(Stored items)
++++++++++++++++++++

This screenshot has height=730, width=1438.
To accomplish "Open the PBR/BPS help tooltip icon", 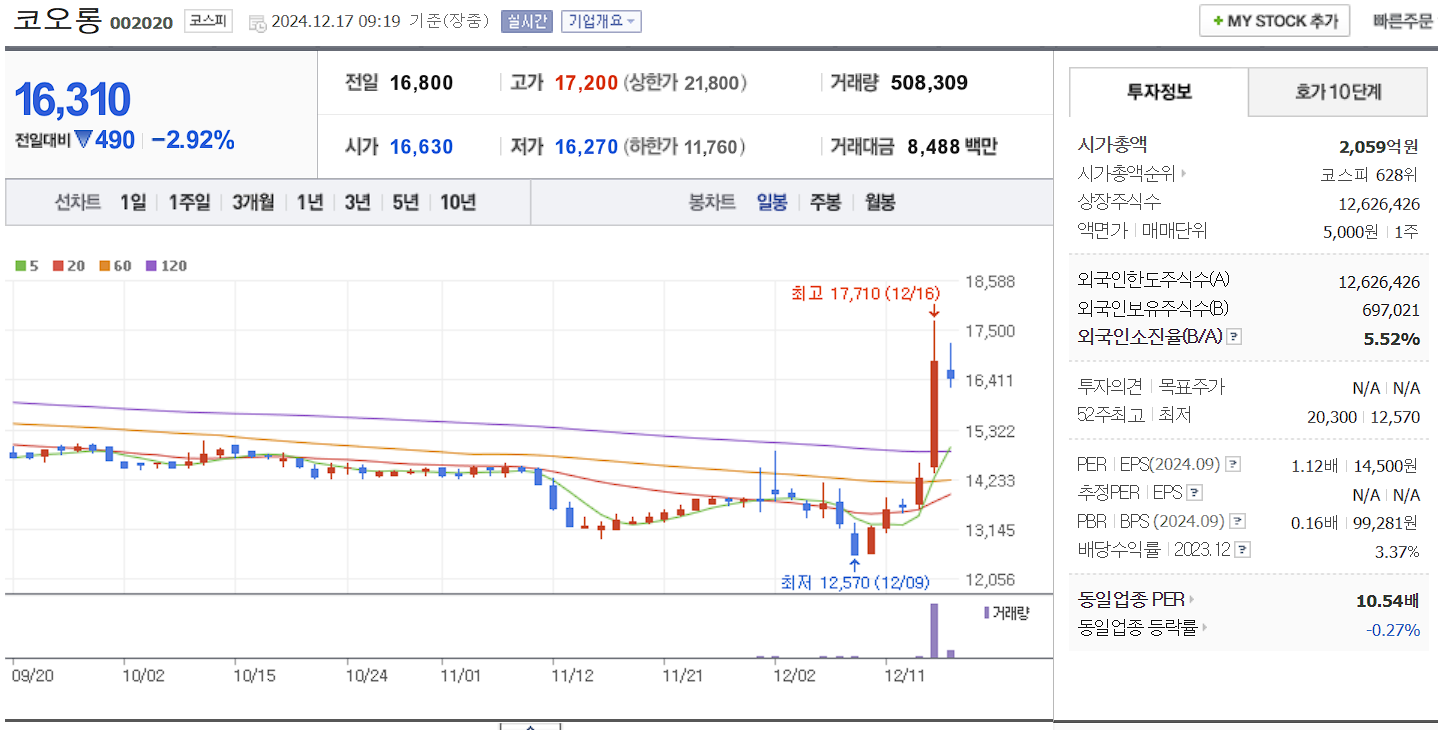I will pos(1235,521).
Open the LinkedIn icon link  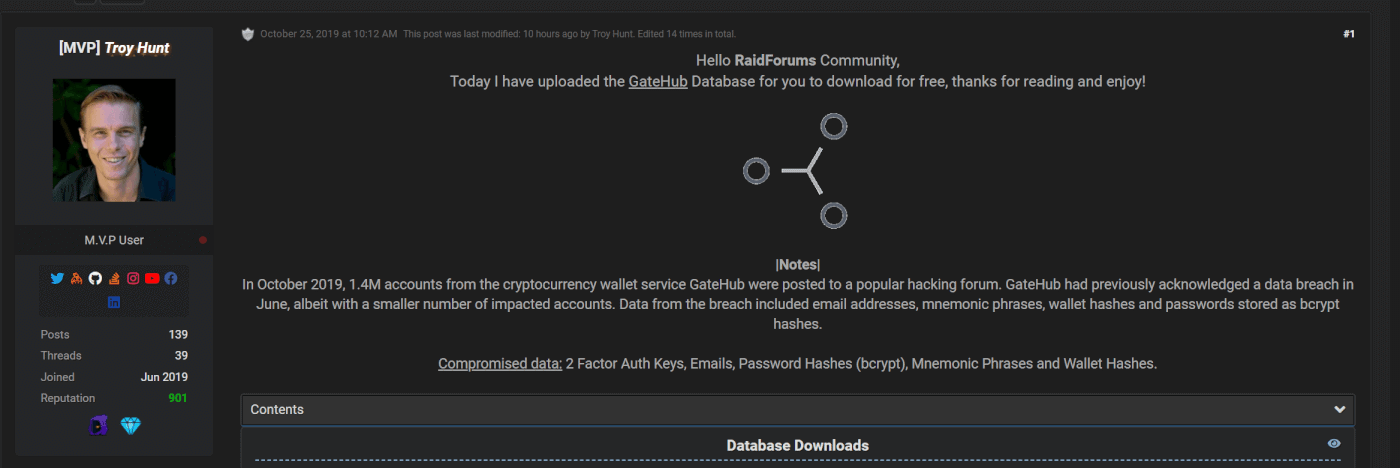[114, 302]
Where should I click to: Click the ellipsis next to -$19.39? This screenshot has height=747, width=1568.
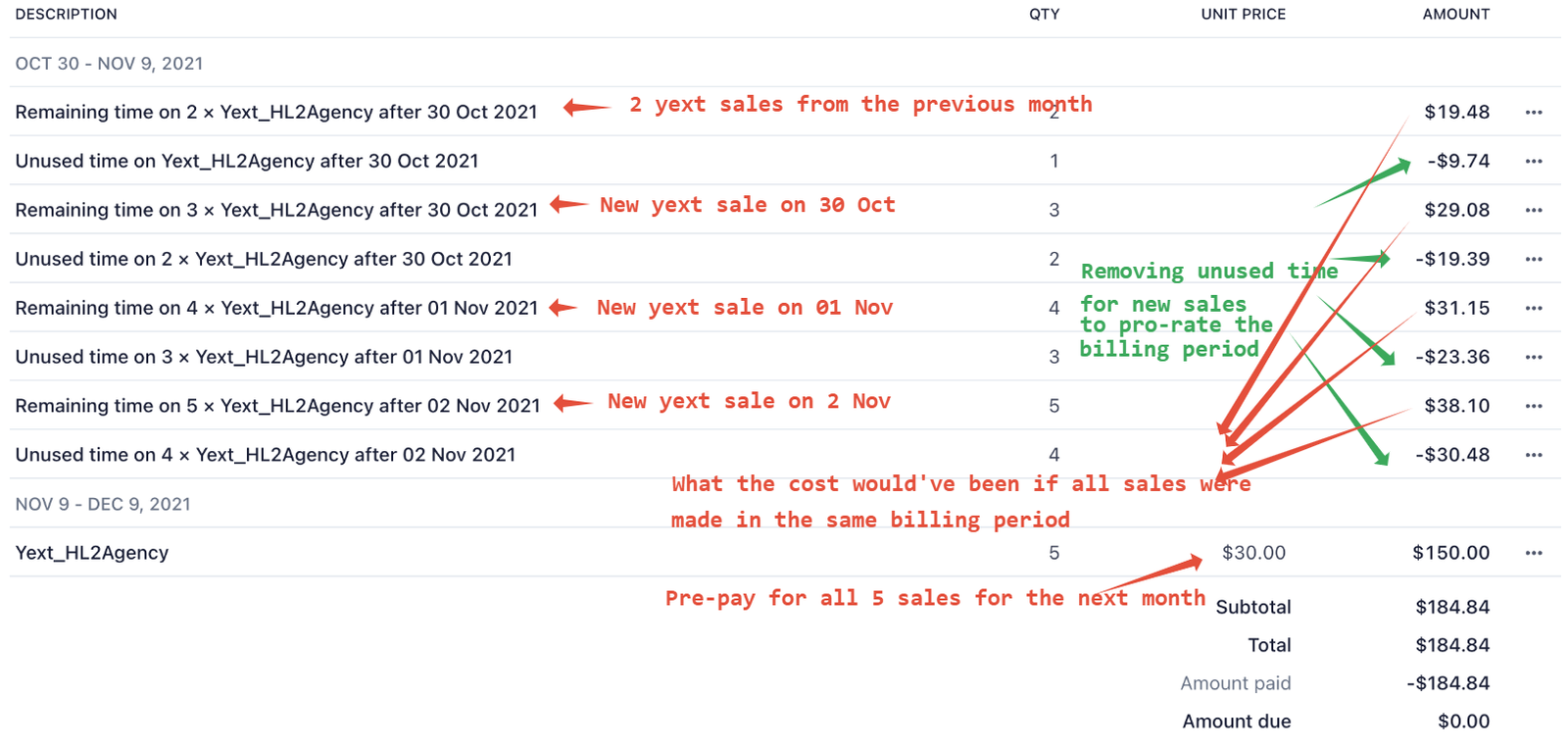(1534, 260)
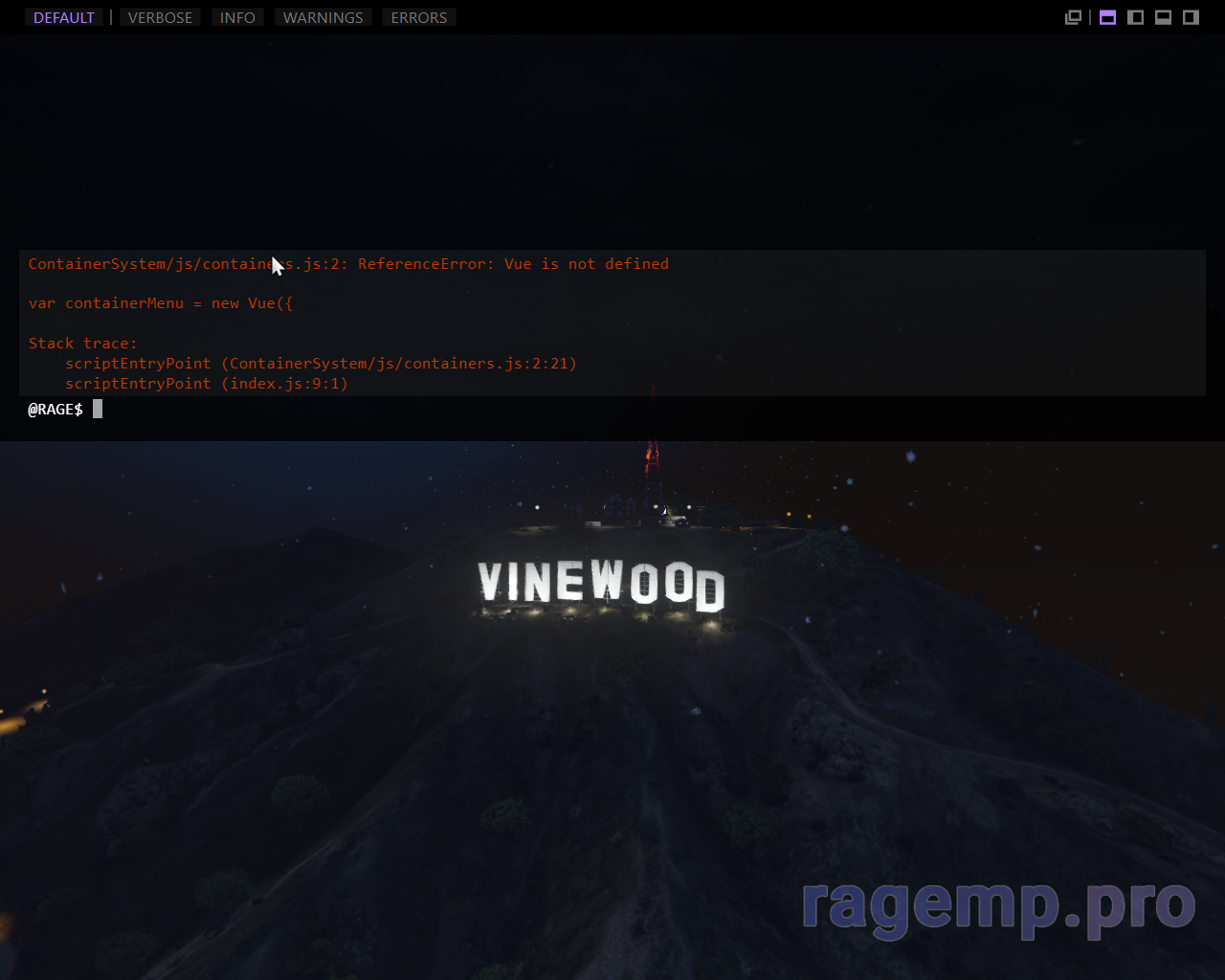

++++++++++++++++++++

What you should do:
Once the line holding "Where should I" is found, set it down along with every line after it through the end of the entries, exactly, leaving the pictures out.

Output for this task:
Where should I click to: Click the ellipsis next to -$19.39? This screenshot has height=747, width=1568.
(1534, 260)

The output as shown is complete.